Beech orchid

Scientific classification
- Kingdom: Plantae
- Clade: Tracheophytes
- Clade: Angiosperms
- Clade: Monocots
- Order: Asparagales
- Family: Orchidaceae
- Subfamily: Orchidoideae
- Tribe: Diurideae
- Genus: Townsonia
- Species: T. viridis
- Binomial name: Townsonia viridis (Hook.f.) Schltr.
- Synonyms: Acianthus viridis Hook.f.

= Townsonia viridis =

- Genus: Townsonia
- Species: viridis
- Authority: (Hook.f.) Schltr.
- Synonyms: Acianthus viridis Hook.f.

Species of orchid

Townsonia viridis, commonly known as beech orchid, is a species of orchid endemic to Tasmania. It forms diffuse colonies with tiny, inconspicuous flowers and small, more or less round leaves and grows mainly in mossy places in myrtle beech forest.

==Description==
Townsonia viridis is a terrestrial, perennial, deciduous, sympodial herbs which grows in small groups with the tubers connected by a fleshy root.
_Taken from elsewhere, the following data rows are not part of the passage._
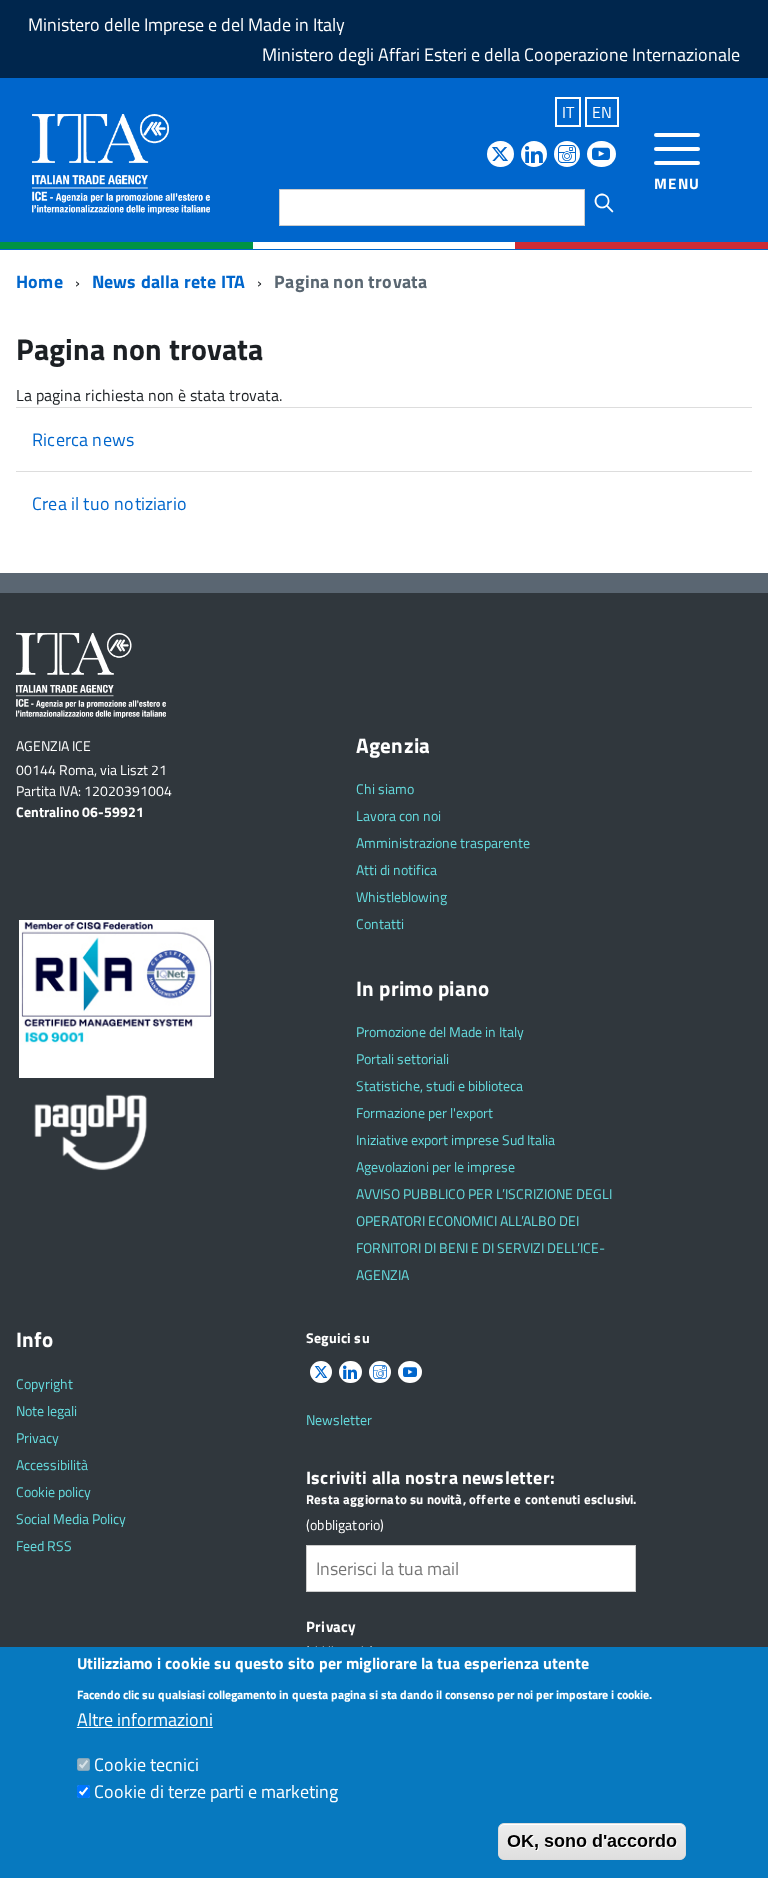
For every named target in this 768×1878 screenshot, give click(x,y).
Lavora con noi (398, 815)
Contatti (380, 923)
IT (568, 112)
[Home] (121, 162)
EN (602, 112)
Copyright (44, 1383)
It spreads through mossy patches and leaf litter. Each tuber produces one or two leaves. Both flowering and non-flowering plants have an erect, very thin leaf emerging at ground level. These leaves are pale green to yellowish and have wavy margins. They are 6-15 mm long and 5-8 mm wide with a petiole 30-50 mm long. Flowering plants also have a similar leaf on the flowering stem except that it lacks a petiole and is well above ground level. Up to four flowers 5-7 mm long and 6-8 mm wide are borne on a brittle, fleshy flowering stem 50-150 mm high. The flowers are green with red blotches. The dorsal sepal is 6.5-8 mm long, about 4 mm wide and forms a hood over the column. The lateral sepals are a similar length to the dorsal sepal but only half as wide. The petals are about 2.5 mm long, 1 mm wide and spread apart from each other. The labellum is a broad egg shape, 5-6 mm long and wide, folded lengthwise with the tip turned downwards. Flowering occurs from November to January.

==Taxonomy and naming==
The beech orchid was first formally described in 1906 by Joseph Dalton Hooker who gave it the name Acianthus viridis and published the description in Flora Antarctica. In 1911 Rudolf Schlechter changed the name to Townsonia viridis. The specific epithet (viridis) is a Latin word meaning "green".

==Distribution and habitat==
Beech orchid grows in permanently wet forests, especially those of myrtle beech. It is found mainly on the west coast of Tasmania.